We should have the right to enter legally recognized domestic partnerships, unions, marriage or whatever they are called.
Because married couples can file joint tax returns and get a break. Because a legal spouse can visit his or her spouse in a hospital, without the patient's parents being able to ban the visiting spouse from having contact with the patient.
Because a legal spouse can usually be insured under their spouse's company health insurance plan.
Because married couples can adopt children easier than single people. Because a legal spouse can inherit the estate of their deceased spouse without having to battle siblings, parents and other angry kinfolk of the deceased who think they have a moral right to the proceeds from the estate. It's not about religion, or envy or queer radicalism. It's simply about getting equal rights for equal taxation.

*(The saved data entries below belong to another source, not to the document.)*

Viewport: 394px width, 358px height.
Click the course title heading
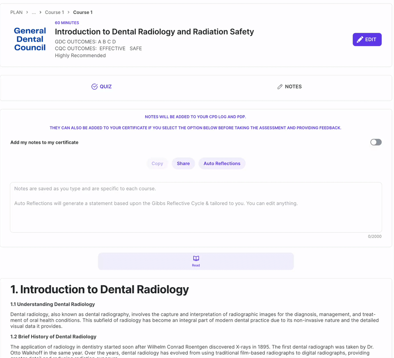coord(154,32)
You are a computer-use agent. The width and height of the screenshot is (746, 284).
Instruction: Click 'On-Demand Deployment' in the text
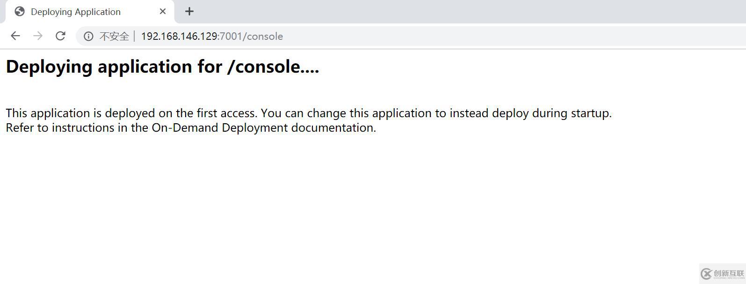point(219,128)
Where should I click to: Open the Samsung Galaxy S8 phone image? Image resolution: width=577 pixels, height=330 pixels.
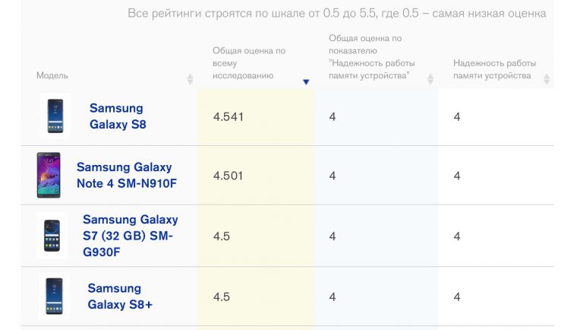[55, 116]
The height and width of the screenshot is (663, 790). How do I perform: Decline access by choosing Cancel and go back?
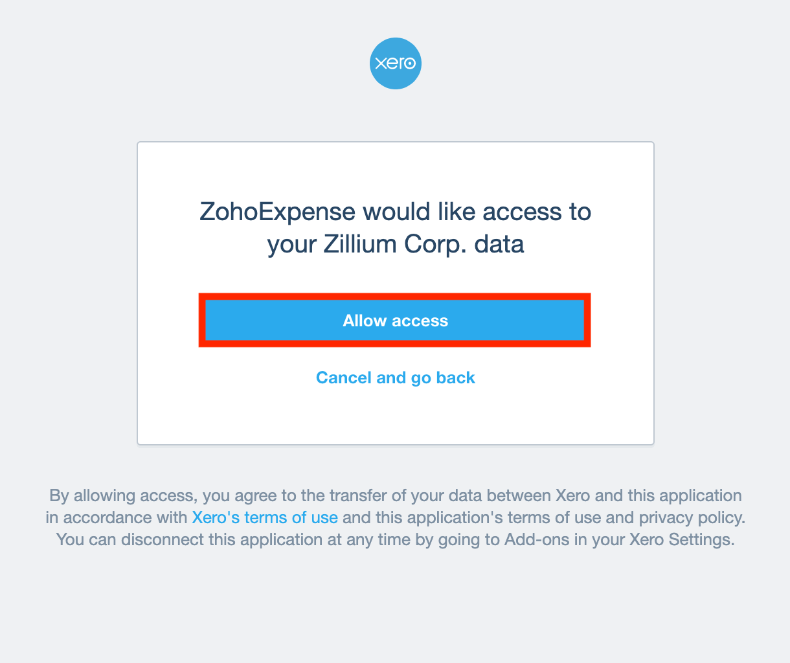click(x=395, y=377)
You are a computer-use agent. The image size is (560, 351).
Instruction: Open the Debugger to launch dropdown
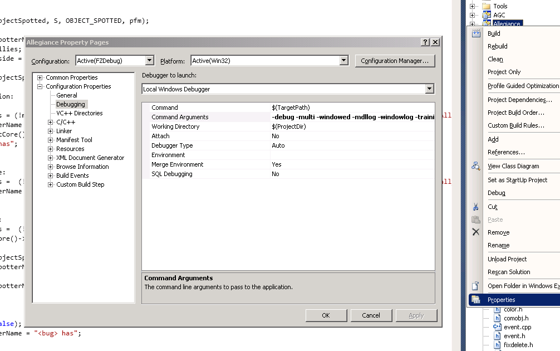[429, 89]
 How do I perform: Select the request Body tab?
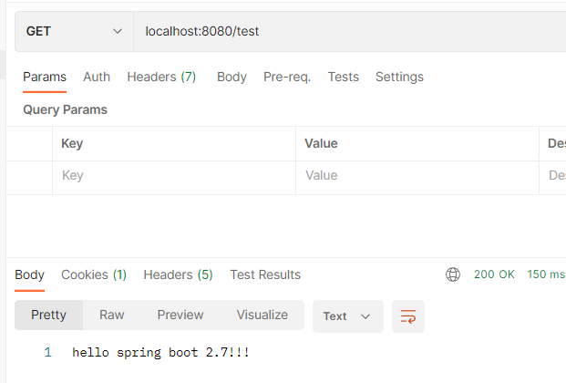point(232,78)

George Bush has been asked by the Religious Right to add an amendment to the United States Constitution that specifically prohibits a gay person's right to enter a legal marriage, union, partnership, or call it what you will. Many voters from his radical right-wing Christian constituents are depending on Bush to propose that amendment. They threaten to withdraw millions of their votes if he doesn't.
The Constitution was such a brilliantly crafted document, it hasn't had to be amended much since it was created. In fact, only 27 amendments have been added in its 228 year history, and 10 of them made up the Bill of Rights! As you probably know, the Bill of Rights were added to the constitution when it first came out. States who stood to ratify the Constitution looked it over and tweaked it a little before they'd sign off on it. Those 10 tweaks made up the Bill of Rights.
Those first 10 amendments, when added to the Constitution, created an almost flawless document that has inspired countless other countries whose founders sought wisdom and inspiration in creating their own constitutions. The first 10 amendments included freedom of the press, freedom of religion, freedom to bear arms, freedom from unreasonable search and seizure, the rights to fair and speedy trials.
As you can see, amendments to the Constitution generally have great significance in enhancing the well being and freedom of Americans. A few mistakes have been made. An amendment made it illegal to sell or consume alcohol in America. Another amendment repealed that silly one, but mostly amendments have been wise and have withstood the test of time.
An amendment ended slavery.
Another amendment gave everyone the right to vote, regardless of gender, age or race.
None have been added for the express purpose of denying rights to any segment of the American population. Just the thought seems directly opposed to the freedom loving spirit and wisdom of the original document and its amendments. The president has a dilemma on his hands. Does he pander to the intolerant, religious right-wing Christian voters who hate gays so much they want to create an amendment that legalizes the abridgment of a right all other Americans adults can take for granted? Or does he listen to his gay friend Charles and the gay children of our legislators and the millions of tolerant straight people and the enormous gay community who don't want him to abridge equality, they want him to embrace it? Seems to me, the decision is obvious. It's a free country. Bush has a historical opportunity to make it an even freer country for all American, tax paying citizens.
Or he can constitutionally abridge the rights of millions, whose only difference is in who they are able to love.
Even Barcodie knows it's okay for his political nemesis, a queer like me, to meet and marry the woman I love. If he can handle it, Bush can.